Oggi gli strumenti elettrici e la postproduzione in fase di mixaggio sono la norma e i sintetizzatori la fanno da padroni… ancora una volta grazie a lui. Must have in ogni collezione di dischi che voglia definirsi tale, Bitches Brew è il brodo primordiale di tutto ciò che oggi state ascoltando. Persino la musica di un banalissimo spot pubblicitario, senza questo Lp, non sarebbe stata possibile. Quando l’ho acquistato e portato a casa ero in una sorta di trance. Quando la puntina è entrata nel solco e la musica ha iniziato a fluire invadendo la stanza, ho capito che nulla sarebbe stato più come prima. Volevo la musica elettrica, quella tromba che grida, che si staglia sul tutto. E quel sottofondo di batteria che mi ha fatto diventare batterista. Puoi studiare anche 20 anni al Conservatorio, ma l’emozione di quell’ascolto (avevo 17 anni) è stata un’autentica “masterclass” su come si suona e su cosa significhi creare Musica Elettrica.

© Don Hunstein

Ho avuto la fortuna – o meglio, l’occasione – d’incontrare Miles anni dopo, quando ero product manager per il Catalogo Jazz della Sony Music. L’11 marzo 1991, prima del concerto al Teatro Smeraldo di Milano,  mi sono presentato nei camerini con una copia di Porgy and Bess: quello con la copertina rosa, edizione limitata. Conoscevo il suo sassofonista di allora: Bill Evans, omonimo del sommo pianista, che mi ha introdotto a lui, il quale era seduto e stava bevendo una Perrier ghiacciata. Mi ha guardato con aria di sufficienza, apostrofandomi con un «Che cazzo vuole questo bianchino di merda?». Bill gli ha spiegato che ero un suo accanito fan e lavoravo per Sony Music. Lui ha aggiunto: «Oh, poverino…». Gli ho chiesto di autografarmi Porgy and Bess, Miles ha osservato il vinile e mi ha detto: «Dove cazzo lo hai trovato? Non ce l’ho nemmeno io!». Gli ho risposto che me lo ero aggiudicato a un’asta. Me l’ha firmato, liquidandomi con un «Ok, ora vai che devo pensare al concerto…».

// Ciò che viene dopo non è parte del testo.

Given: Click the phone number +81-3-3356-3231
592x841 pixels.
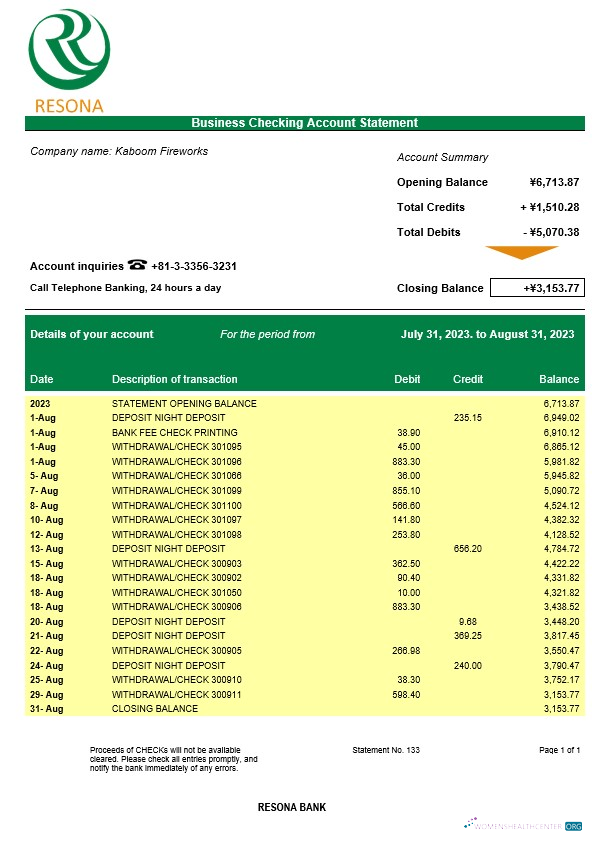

Scontroso, odioso, maleducato, irriverente Miles Davis. Ma genio assoluto della musica del 20° secolo. Ricordo quell’episodio con tenerezza, anche perchè qualche mese dopo – il 28 settembre 1991 – Miles ha abbandonato questo mondo per sempre, lasciando un vuoto incolmabile. Per fortuna rimane la sua musica e fra tutti i suoi capolavori Bitches Brew occupa un posto di straordinaria importanza. Ascoltarlo a distanza di ½ secolo significa rinascere a ogni ascolto. Eh sì, Birth of the Cool!